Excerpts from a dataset
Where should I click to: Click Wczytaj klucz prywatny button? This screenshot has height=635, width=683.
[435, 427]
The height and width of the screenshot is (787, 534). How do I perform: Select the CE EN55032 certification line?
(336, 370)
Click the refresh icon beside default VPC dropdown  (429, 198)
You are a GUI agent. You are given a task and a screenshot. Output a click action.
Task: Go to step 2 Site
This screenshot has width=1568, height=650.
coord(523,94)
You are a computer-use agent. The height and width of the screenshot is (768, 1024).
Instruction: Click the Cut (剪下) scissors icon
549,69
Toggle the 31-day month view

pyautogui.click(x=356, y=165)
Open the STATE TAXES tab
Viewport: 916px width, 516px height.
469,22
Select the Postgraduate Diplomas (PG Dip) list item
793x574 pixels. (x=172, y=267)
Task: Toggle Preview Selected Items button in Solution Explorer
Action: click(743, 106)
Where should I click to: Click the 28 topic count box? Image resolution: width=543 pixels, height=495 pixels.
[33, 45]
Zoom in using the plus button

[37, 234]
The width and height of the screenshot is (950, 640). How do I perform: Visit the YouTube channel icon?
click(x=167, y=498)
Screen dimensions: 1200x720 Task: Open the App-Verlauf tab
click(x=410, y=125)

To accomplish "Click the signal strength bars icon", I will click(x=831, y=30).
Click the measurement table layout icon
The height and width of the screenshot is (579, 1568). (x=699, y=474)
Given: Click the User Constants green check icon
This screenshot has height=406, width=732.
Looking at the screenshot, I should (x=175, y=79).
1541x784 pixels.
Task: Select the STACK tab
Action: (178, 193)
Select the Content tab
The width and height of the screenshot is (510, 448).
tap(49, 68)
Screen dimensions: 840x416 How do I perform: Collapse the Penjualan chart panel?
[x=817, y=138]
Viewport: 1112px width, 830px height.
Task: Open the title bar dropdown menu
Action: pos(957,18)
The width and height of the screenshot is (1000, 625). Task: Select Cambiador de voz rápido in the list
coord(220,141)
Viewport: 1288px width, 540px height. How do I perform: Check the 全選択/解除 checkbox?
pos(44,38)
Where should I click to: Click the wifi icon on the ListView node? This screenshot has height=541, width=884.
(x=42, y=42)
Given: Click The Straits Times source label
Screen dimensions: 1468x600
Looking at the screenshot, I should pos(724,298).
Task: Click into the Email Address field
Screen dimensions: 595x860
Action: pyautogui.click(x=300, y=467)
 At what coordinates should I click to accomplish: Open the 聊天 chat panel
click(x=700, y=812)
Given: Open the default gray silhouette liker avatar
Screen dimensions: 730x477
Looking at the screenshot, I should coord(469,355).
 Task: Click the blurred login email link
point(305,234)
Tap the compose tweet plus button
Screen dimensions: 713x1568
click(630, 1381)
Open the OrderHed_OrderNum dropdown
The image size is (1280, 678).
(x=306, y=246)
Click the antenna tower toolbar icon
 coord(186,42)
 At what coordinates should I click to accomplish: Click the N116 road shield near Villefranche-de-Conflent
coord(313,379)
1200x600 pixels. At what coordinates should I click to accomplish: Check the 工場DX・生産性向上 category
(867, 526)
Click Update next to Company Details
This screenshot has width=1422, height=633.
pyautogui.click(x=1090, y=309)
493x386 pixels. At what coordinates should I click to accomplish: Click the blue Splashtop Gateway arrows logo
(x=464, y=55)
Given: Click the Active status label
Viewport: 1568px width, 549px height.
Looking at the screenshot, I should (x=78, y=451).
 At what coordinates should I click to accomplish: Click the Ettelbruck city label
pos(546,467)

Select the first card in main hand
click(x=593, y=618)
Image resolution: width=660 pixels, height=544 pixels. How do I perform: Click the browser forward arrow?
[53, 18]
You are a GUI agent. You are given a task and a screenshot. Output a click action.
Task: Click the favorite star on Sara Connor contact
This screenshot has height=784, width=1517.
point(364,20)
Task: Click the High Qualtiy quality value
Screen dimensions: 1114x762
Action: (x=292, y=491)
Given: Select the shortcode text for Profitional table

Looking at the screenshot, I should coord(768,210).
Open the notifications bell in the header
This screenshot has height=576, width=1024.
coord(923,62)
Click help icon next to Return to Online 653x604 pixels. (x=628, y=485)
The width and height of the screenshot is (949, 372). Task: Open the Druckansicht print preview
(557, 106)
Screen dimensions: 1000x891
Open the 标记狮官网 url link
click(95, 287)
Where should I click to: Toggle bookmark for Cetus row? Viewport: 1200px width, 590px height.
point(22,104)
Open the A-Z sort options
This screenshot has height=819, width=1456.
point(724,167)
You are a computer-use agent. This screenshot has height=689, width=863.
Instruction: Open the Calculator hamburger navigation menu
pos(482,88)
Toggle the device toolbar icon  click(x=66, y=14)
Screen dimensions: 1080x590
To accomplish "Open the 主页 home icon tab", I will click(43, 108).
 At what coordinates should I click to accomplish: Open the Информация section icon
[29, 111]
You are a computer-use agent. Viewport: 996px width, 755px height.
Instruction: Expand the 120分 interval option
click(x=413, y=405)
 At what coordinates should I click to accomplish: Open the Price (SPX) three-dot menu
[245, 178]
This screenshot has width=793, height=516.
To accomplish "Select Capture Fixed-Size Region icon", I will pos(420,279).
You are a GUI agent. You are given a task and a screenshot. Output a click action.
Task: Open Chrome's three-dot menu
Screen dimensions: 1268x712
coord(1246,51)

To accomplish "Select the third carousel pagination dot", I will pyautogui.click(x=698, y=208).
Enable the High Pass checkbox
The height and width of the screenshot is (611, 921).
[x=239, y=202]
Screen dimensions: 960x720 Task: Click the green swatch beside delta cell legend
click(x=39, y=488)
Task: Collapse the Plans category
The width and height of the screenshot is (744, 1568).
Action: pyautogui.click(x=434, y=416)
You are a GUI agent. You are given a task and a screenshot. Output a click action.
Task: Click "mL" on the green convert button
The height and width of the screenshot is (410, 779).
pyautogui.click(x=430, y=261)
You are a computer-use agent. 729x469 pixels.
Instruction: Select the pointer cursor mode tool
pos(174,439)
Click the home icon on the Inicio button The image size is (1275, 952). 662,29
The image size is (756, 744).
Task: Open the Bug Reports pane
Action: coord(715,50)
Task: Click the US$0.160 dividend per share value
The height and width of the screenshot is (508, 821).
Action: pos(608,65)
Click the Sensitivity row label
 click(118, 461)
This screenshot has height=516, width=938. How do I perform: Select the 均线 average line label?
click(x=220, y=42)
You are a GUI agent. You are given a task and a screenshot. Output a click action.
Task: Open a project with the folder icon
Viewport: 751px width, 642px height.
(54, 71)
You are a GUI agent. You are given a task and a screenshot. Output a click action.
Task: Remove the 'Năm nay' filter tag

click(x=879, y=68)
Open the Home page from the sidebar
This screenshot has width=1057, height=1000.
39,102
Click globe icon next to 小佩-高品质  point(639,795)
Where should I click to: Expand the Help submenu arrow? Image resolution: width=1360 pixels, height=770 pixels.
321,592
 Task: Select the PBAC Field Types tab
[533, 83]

[YOUR OBJECTIVE] The full set of entries above has to be restated exactly.

[SOLVED PROBLEM]
Where should I click to: Click Wczytaj klucz prywatny button? This screenshot has height=635, width=683.
[435, 427]
The height and width of the screenshot is (787, 534). How do I perform: Select the CE EN55032 certification line?
(336, 370)
Click the refresh icon beside default VPC dropdown  (429, 198)
You are a GUI agent. You are given a task and a screenshot. Output a click action.
Task: Go to step 2 Site
This screenshot has width=1568, height=650.
coord(523,94)
You are a computer-use agent. The height and width of the screenshot is (768, 1024).
Instruction: Click the Cut (剪下) scissors icon
549,69
Toggle the 31-day month view

pyautogui.click(x=356, y=165)
Open the STATE TAXES tab
Viewport: 916px width, 516px height.
469,22
Select the Postgraduate Diplomas (PG Dip) list item
793x574 pixels. (x=172, y=267)
Task: Toggle Preview Selected Items button in Solution Explorer
Action: click(743, 106)
Where should I click to: Click the 28 topic count box? Image resolution: width=543 pixels, height=495 pixels.
[33, 45]
Zoom in using the plus button

[37, 234]
The width and height of the screenshot is (950, 640). How do I perform: Visit the YouTube channel icon?
click(x=167, y=498)
Screen dimensions: 1200x720 Task: Open the App-Verlauf tab
click(x=410, y=125)

To accomplish "Click the signal strength bars icon", I will click(x=831, y=30).
Click the measurement table layout icon
The height and width of the screenshot is (579, 1568). (x=699, y=474)
Given: Click the User Constants green check icon
This screenshot has height=406, width=732.
Looking at the screenshot, I should (x=175, y=79).
1541x784 pixels.
Task: Select the STACK tab
Action: (178, 193)
Select the Content tab
The width and height of the screenshot is (510, 448).
tap(49, 68)
Screen dimensions: 840x416 How do I perform: Collapse the Penjualan chart panel?
[x=817, y=138]
Viewport: 1112px width, 830px height.
Task: Open the title bar dropdown menu
Action: pos(957,18)
The width and height of the screenshot is (1000, 625). Task: Select Cambiador de voz rápido in the list
coord(220,141)
Viewport: 1288px width, 540px height. How do I perform: Check the 全選択/解除 checkbox?
pos(44,38)
Where should I click to: Click the wifi icon on the ListView node? This screenshot has height=541, width=884.
(x=42, y=42)
Given: Click The Straits Times source label
Screen dimensions: 1468x600
Looking at the screenshot, I should pos(724,298).
Task: Click into the Email Address field
Screen dimensions: 595x860
Action: pyautogui.click(x=300, y=467)
 At what coordinates should I click to accomplish: Open the 聊天 chat panel
click(x=700, y=812)
Given: Open the default gray silhouette liker avatar
Screen dimensions: 730x477
Looking at the screenshot, I should coord(469,355).
 Task: Click the blurred login email link
point(305,234)
Tap the compose tweet plus button
Screen dimensions: 713x1568
click(630, 1381)
Open the OrderHed_OrderNum dropdown
The image size is (1280, 678).
(x=306, y=246)
Click the antenna tower toolbar icon
 coord(186,42)
 At what coordinates should I click to accomplish: Click the N116 road shield near Villefranche-de-Conflent
coord(313,379)
1200x600 pixels. At what coordinates should I click to accomplish: Check the 工場DX・生産性向上 category
(867, 526)
Click Update next to Company Details
This screenshot has width=1422, height=633.
pyautogui.click(x=1090, y=309)
493x386 pixels. At what coordinates should I click to accomplish: Click the blue Splashtop Gateway arrows logo
(x=464, y=55)
Given: Click the Active status label
Viewport: 1568px width, 549px height.
Looking at the screenshot, I should (x=78, y=451).
 At what coordinates should I click to accomplish: Click the Ettelbruck city label
pos(546,467)

Select the first card in main hand
click(x=593, y=618)
Image resolution: width=660 pixels, height=544 pixels. How do I perform: Click the browser forward arrow?
[53, 18]
You are a GUI agent. You are given a task and a screenshot. Output a click action.
Task: Click the favorite star on Sara Connor contact
This screenshot has height=784, width=1517.
point(364,20)
Task: Click the High Qualtiy quality value
Screen dimensions: 1114x762
Action: (x=292, y=491)
Given: Select the shortcode text for Profitional table

Looking at the screenshot, I should coord(768,210).
Open the notifications bell in the header
This screenshot has height=576, width=1024.
coord(923,62)
Click help icon next to Return to Online 653x604 pixels. (x=628, y=485)
The width and height of the screenshot is (949, 372). Task: Open the Druckansicht print preview
(557, 106)
Screen dimensions: 1000x891
Open the 标记狮官网 url link
click(95, 287)
Where should I click to: Toggle bookmark for Cetus row? Viewport: 1200px width, 590px height.
point(22,104)
Open the A-Z sort options
This screenshot has height=819, width=1456.
point(724,167)
You are a computer-use agent. This screenshot has height=689, width=863.
Instruction: Open the Calculator hamburger navigation menu
pos(482,88)
Toggle the device toolbar icon  click(x=66, y=14)
Screen dimensions: 1080x590
To accomplish "Open the 主页 home icon tab", I will click(43, 108).
 At what coordinates should I click to accomplish: Open the Информация section icon
[29, 111]
You are a computer-use agent. Viewport: 996px width, 755px height.
Instruction: Expand the 120分 interval option
click(x=413, y=405)
 At what coordinates should I click to accomplish: Open the Price (SPX) three-dot menu
[245, 178]
This screenshot has width=793, height=516.
To accomplish "Select Capture Fixed-Size Region icon", I will pos(420,279).
You are a GUI agent. You are given a task and a screenshot. Output a click action.
Task: Open Chrome's three-dot menu
Screen dimensions: 1268x712
coord(1246,51)

To accomplish "Select the third carousel pagination dot", I will pyautogui.click(x=698, y=208).
Enable the High Pass checkbox
The height and width of the screenshot is (611, 921).
[x=239, y=202]
Screen dimensions: 960x720 Task: Click the green swatch beside delta cell legend
click(x=39, y=488)
Task: Collapse the Plans category
The width and height of the screenshot is (744, 1568).
Action: pyautogui.click(x=434, y=416)
You are a GUI agent. You are given a task and a screenshot. Output a click action.
Task: Click "mL" on the green convert button
The height and width of the screenshot is (410, 779).
pyautogui.click(x=430, y=261)
You are a computer-use agent. 729x469 pixels.
Instruction: Select the pointer cursor mode tool
pos(174,439)
Click the home icon on the Inicio button The image size is (1275, 952). 662,29
The image size is (756, 744).
Task: Open the Bug Reports pane
Action: coord(715,50)
Task: Click the US$0.160 dividend per share value
The height and width of the screenshot is (508, 821).
Action: pos(608,65)
Click the Sensitivity row label
 click(118, 461)
This screenshot has height=516, width=938. How do I perform: Select the 均线 average line label?
click(x=220, y=42)
You are a GUI agent. You are given a task and a screenshot. Output a click action.
Task: Open a project with the folder icon
Viewport: 751px width, 642px height.
(54, 71)
You are a GUI agent. You are given a task and a screenshot. Output a click action.
Task: Remove the 'Năm nay' filter tag

click(x=879, y=68)
Open the Home page from the sidebar
This screenshot has width=1057, height=1000.
39,102
Click globe icon next to 小佩-高品质  point(639,795)
Where should I click to: Expand the Help submenu arrow? Image resolution: width=1360 pixels, height=770 pixels.
321,592
 Task: Select the PBAC Field Types tab
[533, 83]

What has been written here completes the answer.